Lá dentro, o reitor estava ocupado a organizar a sua papelada — a prioritária no tabuleiro marfim; a importante, mas menos urgente, no tabuleiro castanho, e tudo o resto no amarelo — como fazia sempre que tinha uma reunião que preferia não ter. Ia ser uma conversa difícil e precisava de ordenar as ideias. Entretanto, concentrou-se em arrumar a secretária. Os post-its, o agrafador, o abre-cartas de madrepérola com o cabo de prata… Guardou os lápis — todos afiados na perfeição — numa caixa cilíndrica de couro, uma prenda da sua filha.

Uma pancada seca na porta arrancou-o aos seus pensamentos.

— Entre.

Azur entrou, envergando um casaco de veludo, de um roxo profundo e intenso, perfeito. Por baixo, levava uma camisola de gola alta de um tom mais claro. O cabelo estava, como sempre, estudadamente desgrenhado.

— Bom dia, Leo. Há quanto tempo.

— Azur, que bom ver-te — respondeu o reitor, numa voz educada e afetuosa, mas tensa. — Há quanto tempo, sim. Estava a pensar em tomar um chá.
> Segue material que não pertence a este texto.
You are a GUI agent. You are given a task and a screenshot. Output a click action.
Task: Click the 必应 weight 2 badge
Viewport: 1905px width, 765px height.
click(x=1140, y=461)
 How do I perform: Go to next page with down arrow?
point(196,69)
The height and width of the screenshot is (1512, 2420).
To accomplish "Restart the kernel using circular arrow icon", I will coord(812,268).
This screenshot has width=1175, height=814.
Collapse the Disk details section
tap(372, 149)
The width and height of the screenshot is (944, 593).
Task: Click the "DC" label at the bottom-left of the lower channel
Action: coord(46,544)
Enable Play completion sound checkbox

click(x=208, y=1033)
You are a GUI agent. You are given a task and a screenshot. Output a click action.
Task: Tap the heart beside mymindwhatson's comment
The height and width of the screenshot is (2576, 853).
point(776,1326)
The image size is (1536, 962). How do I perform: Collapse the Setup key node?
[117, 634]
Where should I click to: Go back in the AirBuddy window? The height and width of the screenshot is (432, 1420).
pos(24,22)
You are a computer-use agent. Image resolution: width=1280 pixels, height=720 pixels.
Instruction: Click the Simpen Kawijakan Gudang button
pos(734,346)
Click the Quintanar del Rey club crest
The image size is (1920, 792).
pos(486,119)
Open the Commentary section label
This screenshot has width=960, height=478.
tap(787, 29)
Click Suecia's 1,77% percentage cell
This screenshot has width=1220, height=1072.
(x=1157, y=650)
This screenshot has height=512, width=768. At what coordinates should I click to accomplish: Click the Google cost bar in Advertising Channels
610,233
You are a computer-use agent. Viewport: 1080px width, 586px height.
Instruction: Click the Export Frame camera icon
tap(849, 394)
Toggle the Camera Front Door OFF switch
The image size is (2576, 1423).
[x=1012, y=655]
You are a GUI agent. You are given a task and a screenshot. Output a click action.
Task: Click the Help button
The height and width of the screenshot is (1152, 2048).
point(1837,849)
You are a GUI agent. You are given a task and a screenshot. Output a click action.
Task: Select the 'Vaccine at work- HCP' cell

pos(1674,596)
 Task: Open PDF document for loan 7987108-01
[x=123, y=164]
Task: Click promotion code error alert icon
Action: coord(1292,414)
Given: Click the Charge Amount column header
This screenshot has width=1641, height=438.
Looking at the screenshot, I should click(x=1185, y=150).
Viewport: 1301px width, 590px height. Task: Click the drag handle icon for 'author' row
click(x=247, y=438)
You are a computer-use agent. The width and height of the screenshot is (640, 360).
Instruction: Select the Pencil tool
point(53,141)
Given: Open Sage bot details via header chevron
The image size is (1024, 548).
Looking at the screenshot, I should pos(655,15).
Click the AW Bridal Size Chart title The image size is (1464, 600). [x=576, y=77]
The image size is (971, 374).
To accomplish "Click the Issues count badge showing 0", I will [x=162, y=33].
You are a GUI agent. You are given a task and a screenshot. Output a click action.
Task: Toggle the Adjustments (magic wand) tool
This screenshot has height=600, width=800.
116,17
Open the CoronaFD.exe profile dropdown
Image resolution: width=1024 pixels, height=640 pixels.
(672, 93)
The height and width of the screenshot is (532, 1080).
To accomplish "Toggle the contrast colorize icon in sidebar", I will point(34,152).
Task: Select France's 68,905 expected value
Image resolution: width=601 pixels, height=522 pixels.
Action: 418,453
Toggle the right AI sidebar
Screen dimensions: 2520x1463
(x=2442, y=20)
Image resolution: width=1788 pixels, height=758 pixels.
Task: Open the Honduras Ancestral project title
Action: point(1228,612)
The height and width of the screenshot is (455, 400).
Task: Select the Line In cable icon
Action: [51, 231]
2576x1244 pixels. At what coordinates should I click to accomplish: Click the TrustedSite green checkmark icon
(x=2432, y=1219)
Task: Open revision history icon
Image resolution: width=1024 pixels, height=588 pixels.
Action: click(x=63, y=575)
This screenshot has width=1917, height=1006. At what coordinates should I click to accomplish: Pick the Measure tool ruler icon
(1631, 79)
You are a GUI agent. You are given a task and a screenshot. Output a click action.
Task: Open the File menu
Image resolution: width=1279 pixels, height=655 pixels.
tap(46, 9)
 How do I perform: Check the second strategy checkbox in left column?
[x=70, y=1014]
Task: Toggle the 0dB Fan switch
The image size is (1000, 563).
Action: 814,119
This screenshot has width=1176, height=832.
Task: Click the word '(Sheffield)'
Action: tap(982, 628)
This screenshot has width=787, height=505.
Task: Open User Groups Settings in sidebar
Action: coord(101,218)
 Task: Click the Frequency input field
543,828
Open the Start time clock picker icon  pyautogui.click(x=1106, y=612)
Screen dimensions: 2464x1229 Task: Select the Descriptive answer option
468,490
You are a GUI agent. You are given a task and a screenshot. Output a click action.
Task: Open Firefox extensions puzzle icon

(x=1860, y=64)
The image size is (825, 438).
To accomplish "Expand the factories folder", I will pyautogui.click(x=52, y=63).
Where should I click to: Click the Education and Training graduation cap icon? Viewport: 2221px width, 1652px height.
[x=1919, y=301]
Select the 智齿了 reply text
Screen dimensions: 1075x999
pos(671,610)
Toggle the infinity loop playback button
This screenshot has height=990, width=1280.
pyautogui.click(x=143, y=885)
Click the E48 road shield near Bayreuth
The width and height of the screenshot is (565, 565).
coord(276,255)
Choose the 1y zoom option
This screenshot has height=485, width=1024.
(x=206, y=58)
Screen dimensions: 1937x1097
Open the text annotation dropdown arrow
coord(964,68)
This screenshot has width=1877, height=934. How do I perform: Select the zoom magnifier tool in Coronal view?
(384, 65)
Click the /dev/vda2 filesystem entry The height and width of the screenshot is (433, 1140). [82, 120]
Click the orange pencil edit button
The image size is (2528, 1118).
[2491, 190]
Fazes-me companhia ou… que horas são?… preferes um copo de xerez?

Azur nunca adotara o hábito dos professores de tomar xerez ao fim da manhã, mas nesse dia pensou que ele, ou o reitor, talvez precisasse de uma bebida mais forte.

— Sim, pode ser.

Daí a uns segundos, apareceu um empregado ainda mais velho, com um semblante reservado como que esculpido em pedra e as costas curvadas pelos anos de serviço. Tal como os retratos nas paredes e as cadeiras de carvalho góticas junto da janela, era difícil imaginar uma época em que ele não tivesse feito parte da universidade.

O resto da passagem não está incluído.